With a blast chiller, you will ensure full compliance with HACCP standards because of your improved food safety.
A Blast chiller / Shock Freezers has reached “Must Have Commercial Kitchen Equipment Status”
If you're looking for the perfect Tag Team Equipment Combination to run a your profitable kitchen. Then you need to look at getting a Combi Oven, a Blast Chiller and a vacuum sealer to complete your team...<
Shows a UNOX XEVC-0711-E1R ChefTop Mind Maps ONE Series 7 Tray Electric Combi Oven, UNOX ChefTop XEVHC-HC11 Hood with Steam Condensor and an IRINOX EF 20.1 Multi Fresh 20 Kg Blast Chiller Shock Freezer
For more info on Irinox Blast Chillers Go to Irinox Blast Chillers
Once you get a Blast chiller / Shock Freezers you'll realise why this is now a “Must Have piece of Commercial Kitchen Equipment”. Required by every modern professional kitchen.
So now your staff responsible for organising work in your kitchen, don't have to worry about your food safety.

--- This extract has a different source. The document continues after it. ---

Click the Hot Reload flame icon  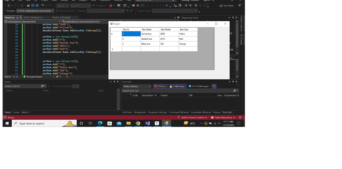point(111,5)
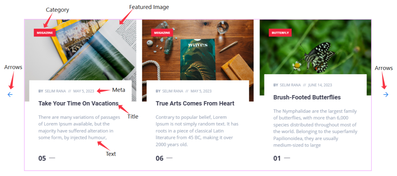Open 'Take Your Time On Vacations' title

78,103
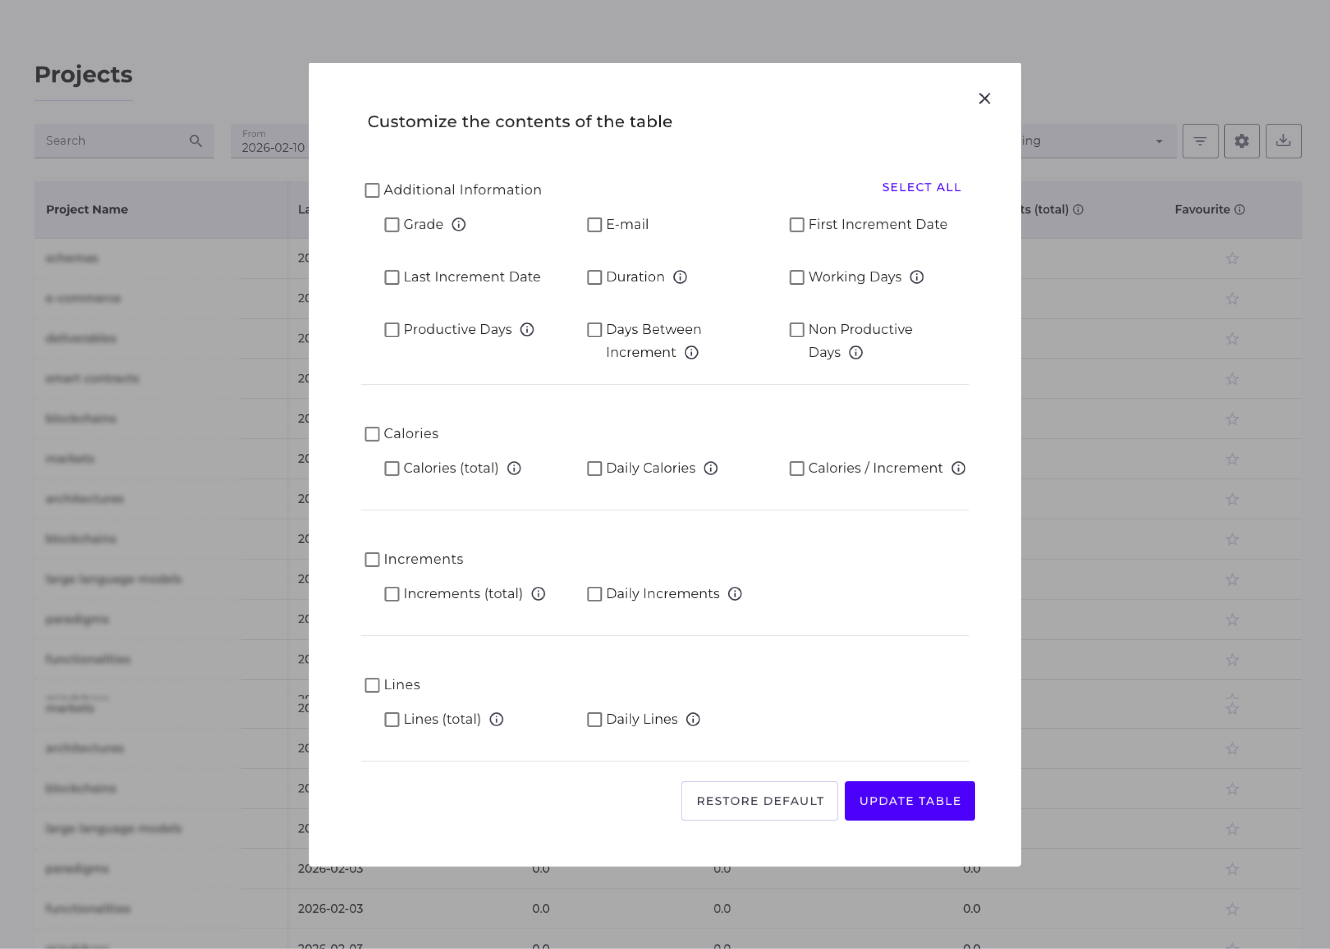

This will give you a crucial advantage in running a profitable Kitchen.
Blast chillers have become an indispensable tool for every serious chef. Because they give restaurateurs the opportunity to plan and organise your kitchen prep in advance.
With a Combi Oven & Blast Chiller, you now have the ability to reorganise your kitchen's workflow. Eliminating work peaks and the useless everyday repetition of the same preparations. So now you can deliver a more efficient and effective food production in your kitchen.
With the time a Combi Oven & Blast Chiller save you. You will be able to offer your customers, a more creative & delicious menu.
Your Food going to taste and smell better because you retained all the flavour. Rather let it seep out of damaged food cells while thawing.
Your foods going to look better and fresher because your food won't have suffered from ruptured cell walls as it thaws.
So you can relax knowing your food not going to look like a ugly Whino's face with it's collapsed bloodly capillaries...
So now your customers have another reason to come back try another one of your tempting dishes. So not only are you making more money on each serve, you now got them wanting to come again.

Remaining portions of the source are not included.